Tuesday, June 15, 2004

Don't Squeeze The Juicebox: 12 Better Rules For First-Time Fathers 

A surely ongoing compendium of wisdom learned on my own, and why doesn't anyone teach this stuff in those silly father training classes they offer at the hospital? It's great to know that you're not likely to be fully loved until after the weaning process ends, but I sure wish there was someone to impart such gems as the stuff I've collected, like ants on a dropped summer jawbreaker, learning the hard way as we approach almost-two.

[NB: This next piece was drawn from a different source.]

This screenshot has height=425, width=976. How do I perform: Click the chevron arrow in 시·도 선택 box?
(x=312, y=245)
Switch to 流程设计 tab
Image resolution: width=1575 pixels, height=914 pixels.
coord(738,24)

1. Never get just one diaper.
2. Giving is not sharing.
3. Bath time: it's about the play, not the soap.
4. Naked time is only a good idea if you enjoy cleaning poop off a beige carpet.

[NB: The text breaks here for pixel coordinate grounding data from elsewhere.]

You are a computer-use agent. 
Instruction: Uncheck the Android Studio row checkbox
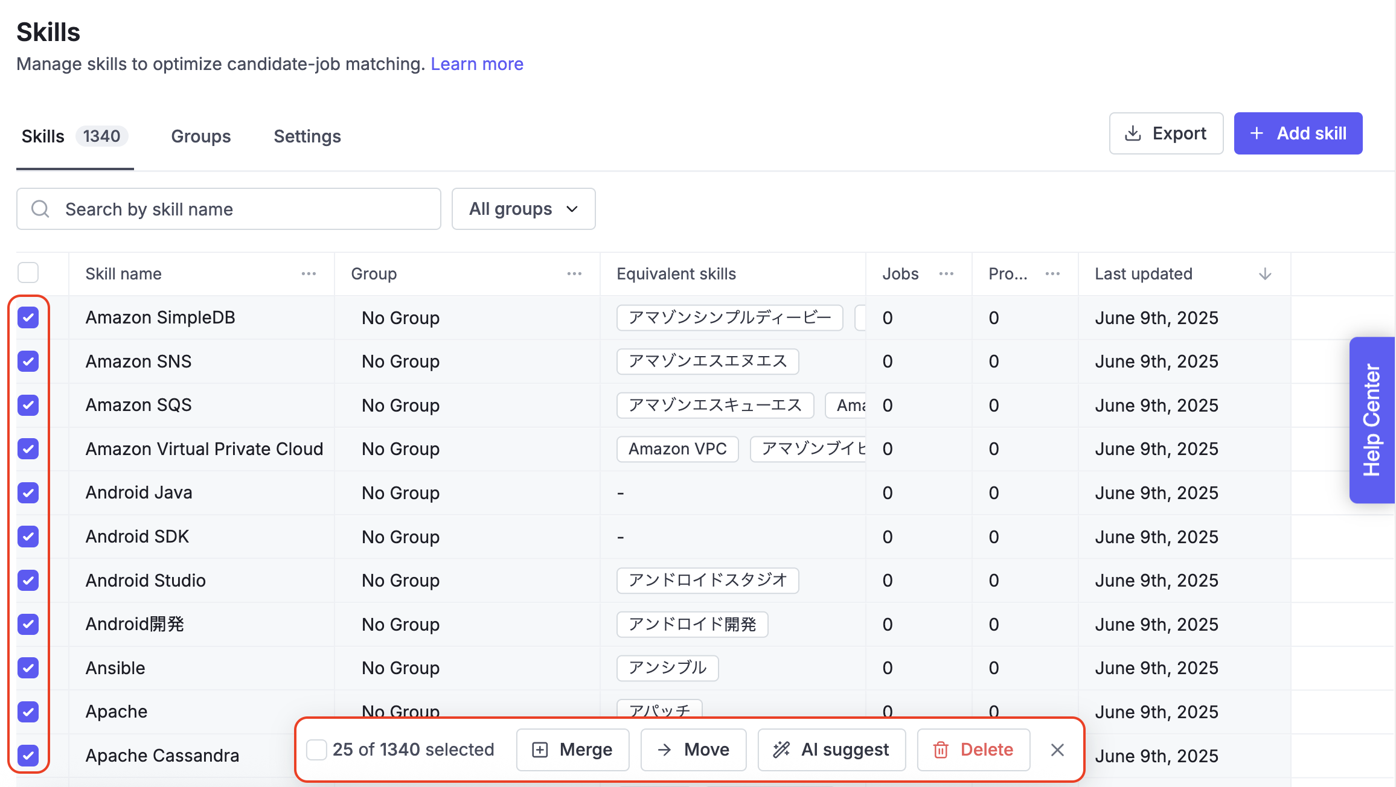28,580
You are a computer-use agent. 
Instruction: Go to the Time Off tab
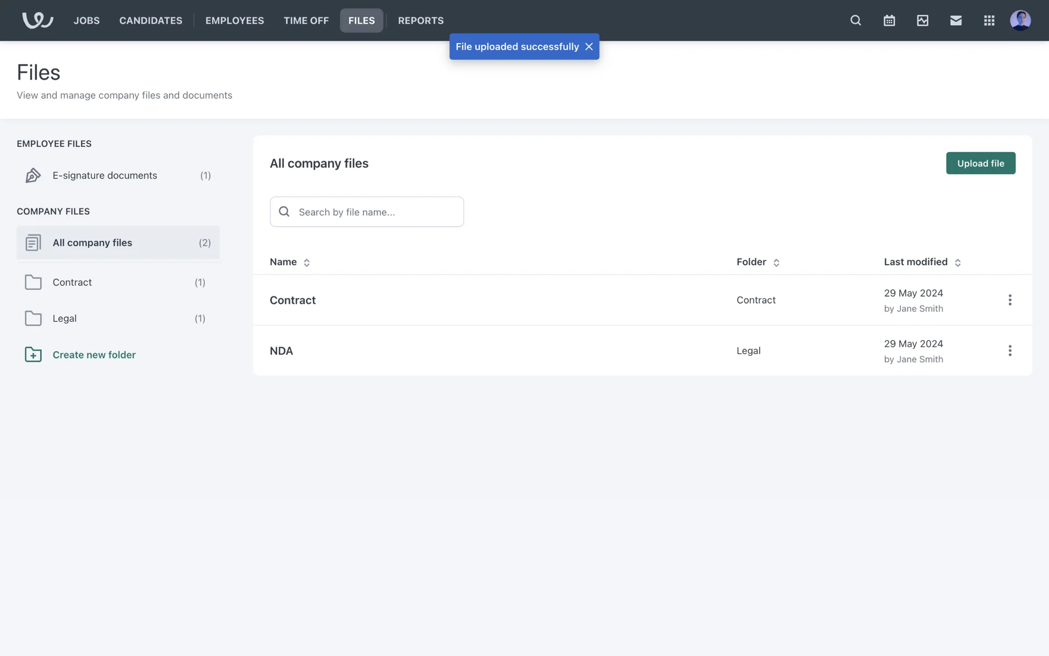click(306, 20)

5. Straws are free toys. So are tall stalks of grass, empty cardboard boxes, knobby sticks, shoes, anything in grandma's pocketbook, rocks with broken glass hiding in them, and anthill dirt. Nevertheless,
6. A visit to the toy store makes everyone happy. (also, rule 5 1/2: every toy is equally likely to break or get lost. Buy the two dollar fireman's hat.)
7. Absence makes the heart grow fonder, but only to a point.
8. There is no such thing as "childproof."
9. Children are always listening.
10. Accept that your house will never be clean again, and move on.
11. No one wants to hear anything cute your daughter said. They're just being polite.
12. It's not the hours, it's the moments.